_CONSIGNE_:
Indiquez si chaque affirmation ci-après concorde avec le texte sur les tests de bioéquivalence, en répondant par oui ou par non et en citant mot pour mot le passage qui permet de trancher.
(a) Farid Hakkou préside le comité d’éthique de Casablanca.
(b) Le projet de décret fixe le nombre minimum de volontaires.
(c) Farid Hakkou recommande de valider les résultats de la première bioéquivalence tous les dix ans.

_TEXTE FOURNI_:
########################################

Seuls les pharmacologues sont compétents pour réaliser les tests de bioéquivalence
Les chercheurs, tout en saluant la mise à niveau du dispositif juridique réglementant le marché du médicament, font remarquer que le projet de décret comporte quelques failles importantes.
Premièrement, souligne Farid Hakkou, professeur-chercheur et président du comité d’éthique de Casablanca, le projet ne fait pas référence à la méthodologie des études de bioéquivalence. Ainsi, le texte ne fixe pas le nombre minimum de volontaires, la méthodologie des calculs statistiques et le plan expérimental.
Deuxième faille importante, le projet prévoit, pour les produits fabriqués localement, les tests de bioéquivalence pour le premier lot seulement. «Ce qui n’est pas logique car comment s’assurer de la bioéquivalence des autres lots qui viennent après ?», s’interroge le professeur Hakkou. Et d’ajouter que le projet doit préciser les cas dans lesquels la bioéquivalence doit être refaite, notamment le changement de site de production, des moyens de production, de la matière première ou encore le changement d’excipient. Farid Hakkou recommande également une validation des résultats de la première bioéquivalence tous les cinq ans. La troisième faille concerne les études biologiques pour fixer la dispense.

########################################

_DONNÉES FOURNIES_:

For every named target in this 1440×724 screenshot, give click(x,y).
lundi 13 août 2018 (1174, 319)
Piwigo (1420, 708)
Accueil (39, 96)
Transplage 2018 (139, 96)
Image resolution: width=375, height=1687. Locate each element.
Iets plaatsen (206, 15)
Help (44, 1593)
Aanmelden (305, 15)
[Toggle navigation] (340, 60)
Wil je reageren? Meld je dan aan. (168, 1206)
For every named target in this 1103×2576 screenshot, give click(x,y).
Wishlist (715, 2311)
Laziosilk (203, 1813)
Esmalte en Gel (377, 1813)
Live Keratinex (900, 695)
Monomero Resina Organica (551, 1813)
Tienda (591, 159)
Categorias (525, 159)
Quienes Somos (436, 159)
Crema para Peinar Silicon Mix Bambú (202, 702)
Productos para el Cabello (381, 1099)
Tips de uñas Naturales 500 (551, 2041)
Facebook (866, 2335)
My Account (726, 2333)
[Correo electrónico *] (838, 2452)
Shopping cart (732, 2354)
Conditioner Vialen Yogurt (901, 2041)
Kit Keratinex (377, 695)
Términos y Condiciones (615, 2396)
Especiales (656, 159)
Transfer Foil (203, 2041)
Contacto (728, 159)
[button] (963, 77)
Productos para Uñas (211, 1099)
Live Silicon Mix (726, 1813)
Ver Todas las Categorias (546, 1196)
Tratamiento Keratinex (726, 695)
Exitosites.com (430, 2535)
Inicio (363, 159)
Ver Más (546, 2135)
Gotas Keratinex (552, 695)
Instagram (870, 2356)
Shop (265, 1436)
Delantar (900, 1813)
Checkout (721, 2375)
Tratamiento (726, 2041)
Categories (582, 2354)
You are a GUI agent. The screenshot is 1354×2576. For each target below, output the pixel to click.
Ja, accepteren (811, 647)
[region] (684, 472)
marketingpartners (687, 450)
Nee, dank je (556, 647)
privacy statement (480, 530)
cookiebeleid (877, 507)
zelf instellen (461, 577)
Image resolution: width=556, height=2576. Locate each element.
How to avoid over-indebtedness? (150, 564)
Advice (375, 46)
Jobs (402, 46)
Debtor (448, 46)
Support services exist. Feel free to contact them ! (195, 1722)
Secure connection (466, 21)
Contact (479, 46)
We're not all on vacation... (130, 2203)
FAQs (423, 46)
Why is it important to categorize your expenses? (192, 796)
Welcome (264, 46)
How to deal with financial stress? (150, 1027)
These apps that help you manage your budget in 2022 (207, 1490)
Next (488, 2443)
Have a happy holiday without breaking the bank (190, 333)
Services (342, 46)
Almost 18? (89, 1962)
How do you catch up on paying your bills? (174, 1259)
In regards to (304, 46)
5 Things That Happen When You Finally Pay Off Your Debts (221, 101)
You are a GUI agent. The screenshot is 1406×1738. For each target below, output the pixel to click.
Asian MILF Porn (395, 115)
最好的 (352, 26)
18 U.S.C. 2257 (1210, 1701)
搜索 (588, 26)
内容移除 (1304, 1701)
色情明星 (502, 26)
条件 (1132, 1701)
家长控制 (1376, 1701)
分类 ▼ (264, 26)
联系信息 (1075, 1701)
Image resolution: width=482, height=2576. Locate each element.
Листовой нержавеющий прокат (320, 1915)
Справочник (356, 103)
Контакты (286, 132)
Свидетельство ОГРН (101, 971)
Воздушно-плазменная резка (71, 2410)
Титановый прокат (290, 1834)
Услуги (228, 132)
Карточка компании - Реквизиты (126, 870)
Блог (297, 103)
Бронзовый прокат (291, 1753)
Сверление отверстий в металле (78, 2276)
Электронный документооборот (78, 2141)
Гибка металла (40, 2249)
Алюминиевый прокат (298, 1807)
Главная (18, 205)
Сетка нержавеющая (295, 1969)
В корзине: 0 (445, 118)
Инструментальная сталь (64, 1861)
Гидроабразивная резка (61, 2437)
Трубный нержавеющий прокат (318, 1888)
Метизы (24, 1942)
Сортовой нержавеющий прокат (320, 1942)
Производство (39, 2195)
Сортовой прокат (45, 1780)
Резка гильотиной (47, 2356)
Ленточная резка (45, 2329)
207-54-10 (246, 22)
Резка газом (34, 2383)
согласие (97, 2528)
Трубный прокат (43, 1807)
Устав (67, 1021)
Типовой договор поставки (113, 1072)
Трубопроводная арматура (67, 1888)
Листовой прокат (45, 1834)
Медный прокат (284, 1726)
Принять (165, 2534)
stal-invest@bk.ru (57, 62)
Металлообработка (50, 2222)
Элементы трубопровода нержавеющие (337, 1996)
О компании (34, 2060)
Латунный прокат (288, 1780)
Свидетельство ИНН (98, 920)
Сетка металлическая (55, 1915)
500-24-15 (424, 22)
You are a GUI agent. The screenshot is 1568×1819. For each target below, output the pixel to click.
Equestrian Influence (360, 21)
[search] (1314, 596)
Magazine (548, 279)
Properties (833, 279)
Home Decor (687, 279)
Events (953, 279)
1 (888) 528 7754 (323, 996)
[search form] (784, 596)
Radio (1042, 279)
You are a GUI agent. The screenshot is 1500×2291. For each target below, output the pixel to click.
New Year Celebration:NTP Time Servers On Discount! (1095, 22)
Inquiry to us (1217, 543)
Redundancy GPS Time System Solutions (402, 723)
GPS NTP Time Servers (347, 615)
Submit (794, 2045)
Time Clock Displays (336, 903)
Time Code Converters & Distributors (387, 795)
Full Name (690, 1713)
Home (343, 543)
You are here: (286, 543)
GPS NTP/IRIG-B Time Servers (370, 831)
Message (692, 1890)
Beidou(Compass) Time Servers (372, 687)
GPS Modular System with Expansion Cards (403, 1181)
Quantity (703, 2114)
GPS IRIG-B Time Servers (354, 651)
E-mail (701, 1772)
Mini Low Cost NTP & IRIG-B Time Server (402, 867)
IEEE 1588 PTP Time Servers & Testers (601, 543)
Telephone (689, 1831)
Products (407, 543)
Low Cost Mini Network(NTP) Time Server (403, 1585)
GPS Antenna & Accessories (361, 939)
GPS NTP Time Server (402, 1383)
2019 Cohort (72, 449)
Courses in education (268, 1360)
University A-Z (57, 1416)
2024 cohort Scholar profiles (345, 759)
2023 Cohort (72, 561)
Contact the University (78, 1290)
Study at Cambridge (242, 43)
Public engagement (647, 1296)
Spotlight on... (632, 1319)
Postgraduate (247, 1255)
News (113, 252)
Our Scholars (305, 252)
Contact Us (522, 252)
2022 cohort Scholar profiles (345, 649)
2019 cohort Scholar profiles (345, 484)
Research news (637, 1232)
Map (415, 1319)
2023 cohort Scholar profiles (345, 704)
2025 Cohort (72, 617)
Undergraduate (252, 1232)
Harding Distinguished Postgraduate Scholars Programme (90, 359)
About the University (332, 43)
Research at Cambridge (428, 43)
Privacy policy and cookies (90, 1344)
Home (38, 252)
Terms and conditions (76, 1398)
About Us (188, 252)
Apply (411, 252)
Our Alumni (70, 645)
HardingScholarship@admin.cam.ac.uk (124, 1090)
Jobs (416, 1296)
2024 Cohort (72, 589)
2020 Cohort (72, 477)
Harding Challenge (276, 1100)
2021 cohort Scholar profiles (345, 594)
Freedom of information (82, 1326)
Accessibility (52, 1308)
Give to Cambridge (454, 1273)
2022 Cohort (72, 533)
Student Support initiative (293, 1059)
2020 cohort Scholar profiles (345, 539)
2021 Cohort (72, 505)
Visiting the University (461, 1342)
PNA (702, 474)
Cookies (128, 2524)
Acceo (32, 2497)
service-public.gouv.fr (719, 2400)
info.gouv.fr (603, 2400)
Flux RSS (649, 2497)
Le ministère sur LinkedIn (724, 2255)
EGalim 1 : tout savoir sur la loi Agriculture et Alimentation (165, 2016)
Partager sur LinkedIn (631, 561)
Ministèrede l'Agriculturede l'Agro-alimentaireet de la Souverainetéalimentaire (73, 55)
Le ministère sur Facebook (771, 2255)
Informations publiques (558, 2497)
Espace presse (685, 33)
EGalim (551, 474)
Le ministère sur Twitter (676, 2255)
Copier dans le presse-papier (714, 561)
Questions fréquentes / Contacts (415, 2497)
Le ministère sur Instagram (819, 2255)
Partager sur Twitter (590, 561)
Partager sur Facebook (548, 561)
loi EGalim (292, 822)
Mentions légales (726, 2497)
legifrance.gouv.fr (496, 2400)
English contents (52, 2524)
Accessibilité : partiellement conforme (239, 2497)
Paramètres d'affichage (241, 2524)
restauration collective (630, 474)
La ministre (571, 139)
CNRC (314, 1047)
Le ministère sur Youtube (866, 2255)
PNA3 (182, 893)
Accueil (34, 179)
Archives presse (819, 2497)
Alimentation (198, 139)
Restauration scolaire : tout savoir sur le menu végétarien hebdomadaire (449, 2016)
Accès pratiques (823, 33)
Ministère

########################################

_RÉPONSE_:
(a) Oui : « président du comité d’éthique de Casablanca »
(b) Non : « le texte ne fixe pas le nombre minimum de volontaires »
(c) Non : « une validation des résultats de la première bioéquivalence tous les cinq ans »